Yeah, Matt, I feel your pain. The unstable iSCSI target under heavy load hosed me once, and that was enough. The entire hypervisor was dead in the water and I had to hit the reset button. There was NOT happiness and joy here at that point... NFS has been 1000% stable and easy.

RE: vmware clone fast on iscsi, slow on nfs - Added by Bee Gee 10 months ago

Matt,

VAAI does work on Nexenta's iSCSI LUNs on VMFS datastores.

see link: http://blog.solori.net/2011/08/03/short-take-nexenta-3-1-adds-vaai-support-auto-sync-resume/

It would appear that it is still unsupported on NFS datastores.
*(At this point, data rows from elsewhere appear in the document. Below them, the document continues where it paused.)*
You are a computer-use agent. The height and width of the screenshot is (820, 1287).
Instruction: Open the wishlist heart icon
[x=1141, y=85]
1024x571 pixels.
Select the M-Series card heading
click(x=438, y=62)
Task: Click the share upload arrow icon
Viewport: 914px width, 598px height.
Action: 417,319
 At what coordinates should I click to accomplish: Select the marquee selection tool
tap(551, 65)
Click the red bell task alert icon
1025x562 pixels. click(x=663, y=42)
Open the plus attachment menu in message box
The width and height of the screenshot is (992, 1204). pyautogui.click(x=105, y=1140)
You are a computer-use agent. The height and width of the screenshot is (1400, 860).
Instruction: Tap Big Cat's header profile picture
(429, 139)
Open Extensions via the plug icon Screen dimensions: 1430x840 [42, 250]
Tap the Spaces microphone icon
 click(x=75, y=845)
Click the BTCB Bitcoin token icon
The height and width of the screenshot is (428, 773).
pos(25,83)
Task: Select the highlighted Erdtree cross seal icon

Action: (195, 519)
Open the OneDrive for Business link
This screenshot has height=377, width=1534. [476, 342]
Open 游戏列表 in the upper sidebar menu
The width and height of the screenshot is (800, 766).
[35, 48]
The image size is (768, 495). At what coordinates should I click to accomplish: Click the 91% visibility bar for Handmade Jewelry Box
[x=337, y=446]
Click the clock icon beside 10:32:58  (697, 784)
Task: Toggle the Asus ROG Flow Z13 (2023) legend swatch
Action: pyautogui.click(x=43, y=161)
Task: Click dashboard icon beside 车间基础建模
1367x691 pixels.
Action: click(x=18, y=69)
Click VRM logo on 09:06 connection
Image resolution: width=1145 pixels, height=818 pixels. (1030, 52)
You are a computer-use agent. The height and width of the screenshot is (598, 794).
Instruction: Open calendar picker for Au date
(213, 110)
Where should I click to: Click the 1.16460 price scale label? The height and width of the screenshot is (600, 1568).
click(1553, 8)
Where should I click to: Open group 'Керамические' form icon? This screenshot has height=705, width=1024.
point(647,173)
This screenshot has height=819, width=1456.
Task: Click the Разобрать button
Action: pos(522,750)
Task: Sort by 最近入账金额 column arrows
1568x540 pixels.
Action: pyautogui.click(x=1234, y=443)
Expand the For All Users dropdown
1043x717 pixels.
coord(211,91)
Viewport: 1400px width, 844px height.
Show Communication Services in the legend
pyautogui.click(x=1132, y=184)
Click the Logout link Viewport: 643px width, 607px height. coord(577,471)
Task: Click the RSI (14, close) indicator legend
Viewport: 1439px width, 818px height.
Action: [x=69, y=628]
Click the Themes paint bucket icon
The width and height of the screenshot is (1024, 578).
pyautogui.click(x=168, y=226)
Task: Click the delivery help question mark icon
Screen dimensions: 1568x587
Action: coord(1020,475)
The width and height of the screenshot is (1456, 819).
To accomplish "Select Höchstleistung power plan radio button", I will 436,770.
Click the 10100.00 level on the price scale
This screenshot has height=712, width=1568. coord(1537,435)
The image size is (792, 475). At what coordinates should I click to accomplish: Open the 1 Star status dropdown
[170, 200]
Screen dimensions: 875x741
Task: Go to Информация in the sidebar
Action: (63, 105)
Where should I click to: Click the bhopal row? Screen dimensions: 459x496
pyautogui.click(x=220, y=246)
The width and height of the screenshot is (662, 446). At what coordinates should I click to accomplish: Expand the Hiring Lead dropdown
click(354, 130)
That's likely the reason for your fast performance on iSCSI and slow performance on NFS.

I ended up going 10GbE with NFS on our Nexenta build to get the speed we needed on the network. A clone that was taking 6 hours+ on a 1Gbps link now takes ~55-65 minutes.

All that being said, we went NFS 100% on our Nexenta solution because I need stability first and foremost and I do not trust the issues with iSCSI on Nexenta at this time.

RE: vmware clone fast on iscsi, slow on nfs - Added by Matt Van Mater 7 months ago

It has been a while so I thought I would check in...

  • Nexenta's own best pactices documents ecommend the use of NFS (http://info.nexenta.com/s/nexenta/images/5000-nxs-v0.0-000002-Anxstovmwaebestpactices.pdf, page 12)
  • VMware released support for Hardware Acceleration for NAS devices (i.e. NFS) a year and a half ago. (http://www.vmware.com/files/pdf/techpaper/Whats-New-VMware-vSphere-50-Storage-Technical-Whitepaper.pdf, page 13)

So when will Nexenta support the VMWare NAS VAAI storage primitives (especially the Full File Clone)?

Nexenta has had a long time to come out with support for this option. Is there simply no customers driving this feature?

RE: vmware clone fast on iscsi, slow on nfs - Added by Matt Van Mater 7 months ago

No comments from Nexenta (Derek Glover)?

I saw references from over a year ago that Nexenta was "working on" this feature... so whats the deal?

RE: vmware clone fast on iscsi, slow on nfs - Added by Derek Glover 7 months ago

We are looking into when this can be integrated, tested and released. It will likely come after the upcoming 4.0 with Illumos shift.

RE: vmware clone fast on iscsi, slow on nfs - Added by Matt Van Mater 7 months ago

Thanks Derek... I realize this was scheduled for this past summer and was delayed, but can you comment on the new expected date for the 4.0 release?

By the way, if you testers, sign me up :)

RE: vmware clone fast on iscsi, slow on nfs - Added by Derek Glover 7 months ago

I don't have a date for release yet. But on the beta subject, check back in 1-2 weeks, hoping to have a public beta available soon.

RE: vmware clone fast on iscsi, slow on nfs - Added by Matt Van Mater 6 months ago

It has been 3 weeks :)

Nexenta CE 3.1.3 connected to and VMWare 4.1 (no VAAI) or 5.0 via NFS is still inexplicably slow compared to iscsi. Everything occurring over 1gbe Intel NICs.